Lazard is boosting first-year investment-banking analyst base salary to $100,000, as Wall Street’s pay raise frenzy continues

  • Lazard is raising junior investment banker compensation.
  • First-year analysts will make $100,000 in base salary going forward.
  • Second- and third-year analysts will make $110,000 in base comp.

Lazard is raising base comp for junior investment bankers in the US, a person familiar with the matter told Insider on Tuesday.

The firm is raising first-year analyst salary to $100,000; second-year salary to $110,000, and third-year salary to $110,000 as well.

Salaries will go into effect as of the August 13 payroll and be retroactive as of July 1, the source confirmed.

The memo added that bonuses for the year ending June 30 will be awarded to investment-banking analysts during the week of August 9.

The news was communicated in an internal memo sent on Thursday by Jason Bernhard, vice chairman and COO of Lazard’s financial advisory division in North America.

Speaking on the firm’s second-quarter earnings call in July, Lazard CEO Ken Jacobs addressed what he called “a tough environment” for attracting and hanging onto competitive talent, though he wasn’t speaking about junior bankers, specifically. He noted that the firm had made numerous senior hires throughout the year, and expressed enthusiasm for the firm’s growth prospects, Insider reported.

Banks have been bumping juniors’ comp throughout the spring and summer

Lazard’s comp increase follows an earlier move by Goldman Sachs.

Insider first reported on Sunday that Goldman has raised investment-banking compensation for some analysts and associates, including second-year analysts who will make $125,000 in base salary, and first-year associates who will make $150,000 going forward.

Other banks like Morgan Stanley and JPMorgan Chase, as well as William Blair and PJ Solomon, have also jumped on the pay raise train.

Insider first reported in late July that Morgan Stanley raised first- and second-year analyst salaries to $100,000 and $105,000, respectively, for employees in its investment-banking and global-capital-markets divisions.

William Blair bumped first-year analyst comp to $110,000, second-year comp to $115,000, and third-year comp to $125,000, Insider also reported in late July. Those adjustments put the Chicago-based advisor slightly ahead of many other players in the market, though not Goldman.

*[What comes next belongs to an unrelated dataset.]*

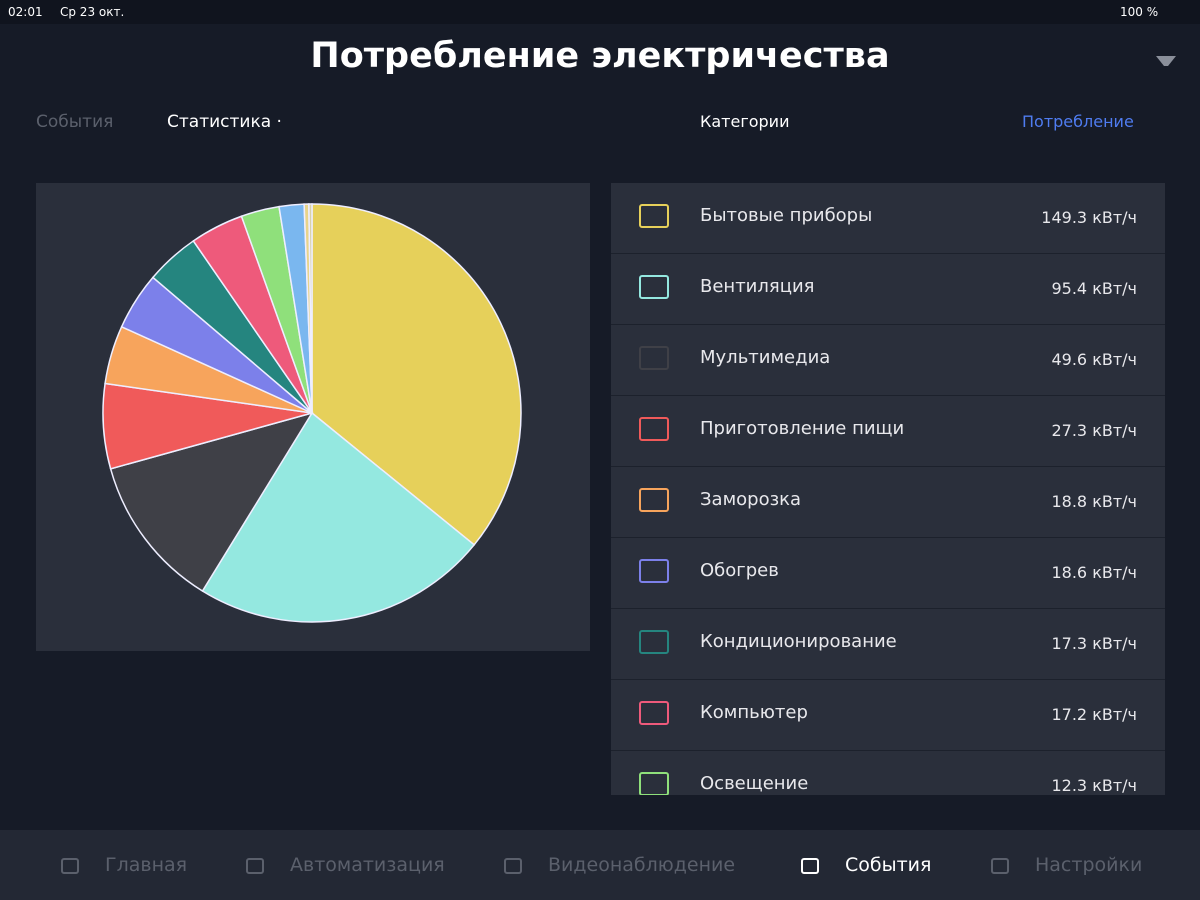 The image size is (1200, 900). I want to click on category-label: Бытовые приборы, so click(786, 216).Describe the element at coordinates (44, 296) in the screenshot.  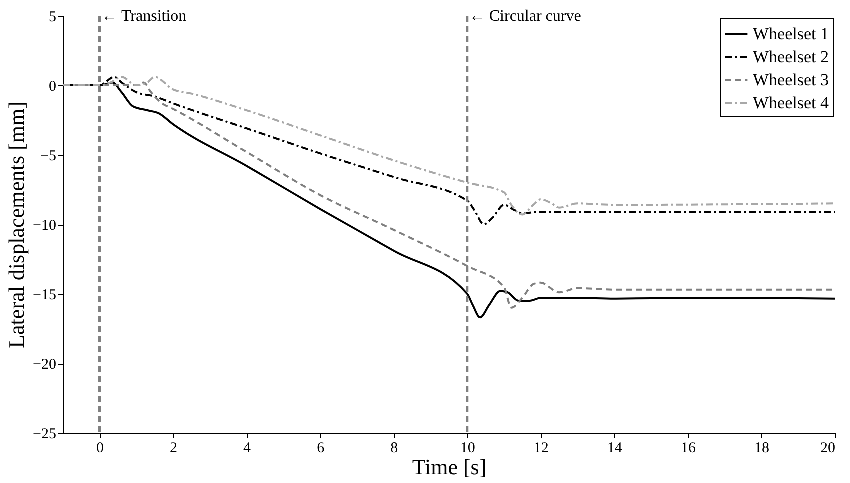
I see `y-tick-label: −15` at that location.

PJ Solomon set first-year analyst comp to $100,000, and second-year comp to $105,000. Third-year analyst comp will match Lazard’s at $110,000.

Banks have been raising salaries for their juniors throughout the spring and summer, as a tight labor market has driven firms to rethink how they retain employees, and sentiments of burnout and frustration have been rife throughout the industry.